Winner of the race 12 months ago when he nailed the ill-fated Vautour as the line loomed, he was only denied a £1m bonus when falling in the Gold Cup three out when apparently still full of running.

Cue Card has a huge fan club, partly because of his longevity – he won the Champion Bumper at Cheltenham as a 40-1 chance in 2010 – and while for a spell some considered him an underachiever, a look at his record now puts any notion of that to bed.

Winner of 15 of his 33 races, eight of those at the highest level, he numbers victories over the likes of Long Run and Al Ferof, both of whom are now retired.

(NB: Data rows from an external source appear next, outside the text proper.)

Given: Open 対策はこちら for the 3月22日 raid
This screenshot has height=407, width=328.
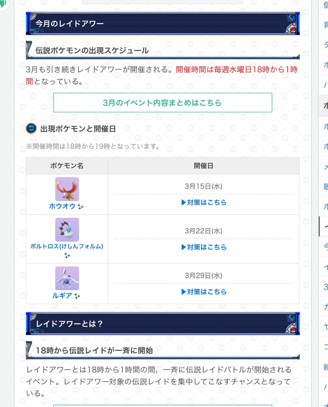Looking at the screenshot, I should [204, 247].
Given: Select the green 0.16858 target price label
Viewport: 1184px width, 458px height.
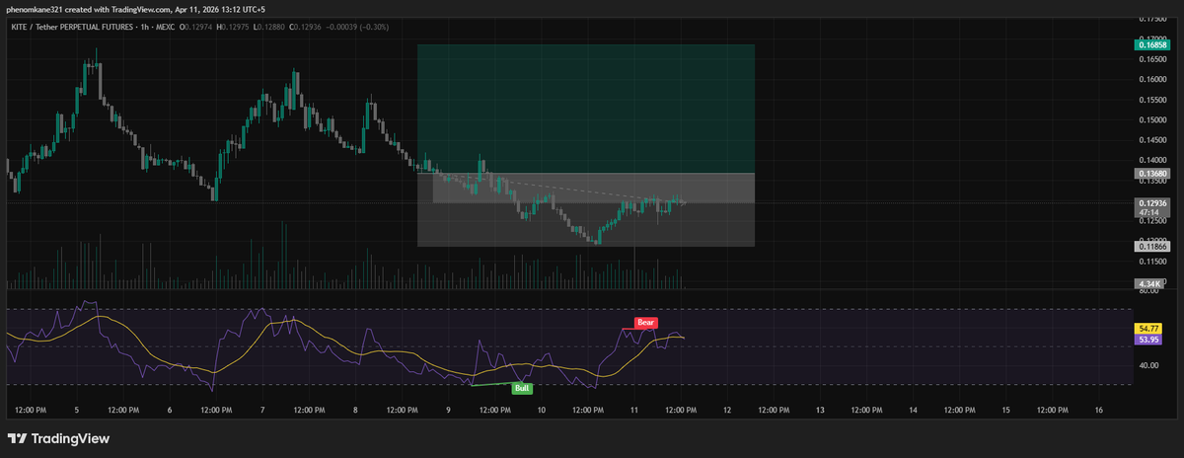Looking at the screenshot, I should [1151, 44].
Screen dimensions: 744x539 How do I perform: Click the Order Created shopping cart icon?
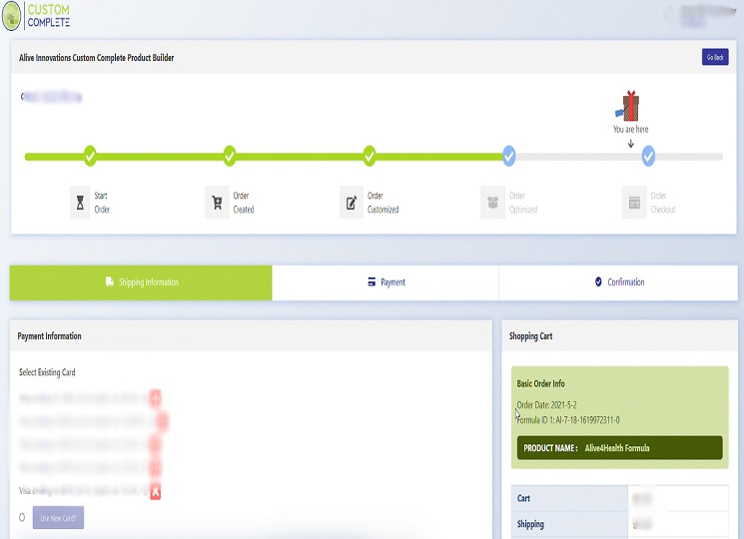tap(216, 203)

With well over seven figures earned in prize money, he certainly owes his connections nothing and looked as good as ever when winning a third Betfair Chase at Haydock.

Exciting novice Thistlecrack might be the one to be on in March, but he has yet to prove he can do it on a sharp track, going flat out and jumping at top speed.

Irish raider Anibale Fly looks a fascinating contender in the 32Red Kauto Star Novices’ Chase.

Tony Martin’s charge was Barry Geraghty’s choice in the Drinmore, but he could only stay on into second behind Coney Island in the same JP McManus colours.

Nevertheless, it was still a good run by Anibale Fly in Grade One company for the first time and the fact he makes the journey is a tip in itself.

Henri Parry Morgan should find things easier in the 188Bet Rowland Meyrick Chase at Wetherby than on his first outing of the season in the Hennessy.

A minor problem meant Peter Bowen was unable to get a run into him before the Newbury race and he looked a little rusty in the jumping department. Last season he made relentless progress and with a pipe-opener under his belt, he can carry on where he left off.